Here’s Theorem $4.2$, which he references:
Let $V$ be a vector space over $\mathbb{C}$, and let $A:V\to V$ be a linear operator. Let $P(t)$ be a polynomial such that $P(A)=0$, and let $P(t)=(t-\alpha_1)^{m_1}...(t-\alpha_r)^{m_r}$ be its factorization. Then $V=W_1\oplus W_2 \oplus ... \oplus W_r$, where $W_i=\mathrm{Ker}(A-\alpha_iI)^{m_i}.$
And the first line of his proof is:
By Theorem $4.2$, we may assume without loss of generality there exists a number $\alpha$ and an integer $r\geq 1$ such that $(A-\alpha I)^r=0$.

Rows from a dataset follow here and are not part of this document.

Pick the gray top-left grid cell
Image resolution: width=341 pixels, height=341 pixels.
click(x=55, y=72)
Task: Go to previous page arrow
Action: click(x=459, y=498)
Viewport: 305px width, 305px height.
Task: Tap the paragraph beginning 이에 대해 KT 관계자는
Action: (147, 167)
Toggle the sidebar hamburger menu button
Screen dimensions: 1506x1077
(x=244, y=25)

Where $A$ is the linear operator used in the proof. I just have no clue how this theorem is used at all to show the existence of such numbers. Any help would be appreciated.
Summary of a discussion from the comments:
The key is that because each $W_i$ is an invariant subspace, we can put $A$ in Jordan form by separately putting each restriction $A|_{W_i}$ into Jordan form. Because these invariant subspaces are given by $W_i = \ker(A - \alpha_i I)^{m_i}$, it must hold that $T = A|_{W_i}$ will satisfy $(T - \alpha I)^r = 0$ with $\alpha_i = \alpha$ and $r = m_i$.
For the purposes of the proof, we consider $A$ to be one of these maps over an invariant subspace rather than taking $A$ to be an arbitrary transformation.